Easter-time-peace is the kind of peace that
calls for healing amidst all the woundedness, for a grace-that-heals even after
death. The One who has risen from the tomb shows that every break with God,
each other, ourselves, however grave, can yet be healed; that nothing can
separate us from the love of God; that whatever we've done He will take us
back. His open arms are not just displays of hurt and healing but arms wide
open with welcome for the returning soul.
Of course this healing peace has come at a
cost. The protestant pastor martyred by the Nazis, Dietrich Bonheoffer, spoke
of 'cheap grace', the illusion that such welcome healing and healing welcome
can come easy. But there is no Easter without Good Friday, no resurrection
without the cross, no healing but for the wounded. Unlike the easy words of a
toast, Easter shalom costs. It costs Christ His very life.
Yet even after He has paid the ultimate price
for our salvation, Christ does not lord this debt over us. Rather, He shows us
His wounds and offers us His peace. He does not force us to accept Him, but He
offers forgiveness and mercy and asks that we extend that same forgiveness and
mercy to others.
Sometimes we are sceptical about God's offer
of mercy.

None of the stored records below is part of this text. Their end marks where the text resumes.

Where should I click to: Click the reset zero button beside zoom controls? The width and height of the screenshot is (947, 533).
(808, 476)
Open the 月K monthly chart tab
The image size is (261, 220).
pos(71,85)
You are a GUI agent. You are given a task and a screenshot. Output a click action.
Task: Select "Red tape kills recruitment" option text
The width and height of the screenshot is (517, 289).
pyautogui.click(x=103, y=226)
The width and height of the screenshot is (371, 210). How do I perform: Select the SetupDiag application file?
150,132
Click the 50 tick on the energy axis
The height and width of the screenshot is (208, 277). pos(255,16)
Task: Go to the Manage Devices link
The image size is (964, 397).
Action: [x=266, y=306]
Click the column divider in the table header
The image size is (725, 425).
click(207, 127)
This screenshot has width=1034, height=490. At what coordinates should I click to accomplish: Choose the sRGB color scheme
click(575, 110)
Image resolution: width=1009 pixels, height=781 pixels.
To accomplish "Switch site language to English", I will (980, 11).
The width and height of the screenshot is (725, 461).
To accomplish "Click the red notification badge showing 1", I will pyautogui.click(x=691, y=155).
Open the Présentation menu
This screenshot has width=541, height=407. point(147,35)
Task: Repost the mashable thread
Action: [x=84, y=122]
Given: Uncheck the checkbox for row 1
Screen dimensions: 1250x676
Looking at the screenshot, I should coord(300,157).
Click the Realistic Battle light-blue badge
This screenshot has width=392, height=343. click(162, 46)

We think we are unworthy; that we are too far gone or are beyond help
or we think we are too worthy; that we don't need anyone's help least of all
God's. But it is precisely when we are at our lowest, when we feel most
helplessness, that we can most appreciate the crucified Christ who, himself
hanging helpless on the Cross, continued to thirst for our salvation. Certainly
that has been my own experience during the Lent that stretched for me from
Christmas to Easter.
In this Year of Mercy, the Church is being
re-called to Her important mission: to forgive sins, to preach the Gospel, and
to heal a fallen and anxious world. As Easter comes and goes we can think it is
all about a private experience of inner peace. It is that, certainly, but not
only that. The Great Co-Mission is to join Christ in extending His arms, His
wounded and glorified hands, to all. That's the task of every Christian not
just the clergy. What we receive through Easter we must pass on to others.
No end of celebrations of ashen and cruciform
repentance, of watery and oily rebirth, no end of pastoral planning and years
of mercy, will bring real and lasting Shalom unless we accept that great
commission.
"Cheers, Happy Easter, your
health", Jesus says, "now get going."
The blessings of
this holiest of seasons for you and all your loved ones.
* * * * * * * * * * * * * * * * * * * * *
Archbishop Anthony Ficher OP continues to recover
from Guillain-Barre syndrome. On 16th March he wrote:
Dear friends,
Thank you all for the thousands of prayers and expressions of concern for me, that have come by email and letters, with gifts and cards, in so many different ways since I got sick at Christmas time.
As you know, I have had a serious sickness, Guillain-BarrĂ© Syndrome, which left me paralysed from the neck down. I’ve made significant progress but I still have some way to go. This will require continued patience and courage and hope from me, and also from the priests and faithful of Sydney.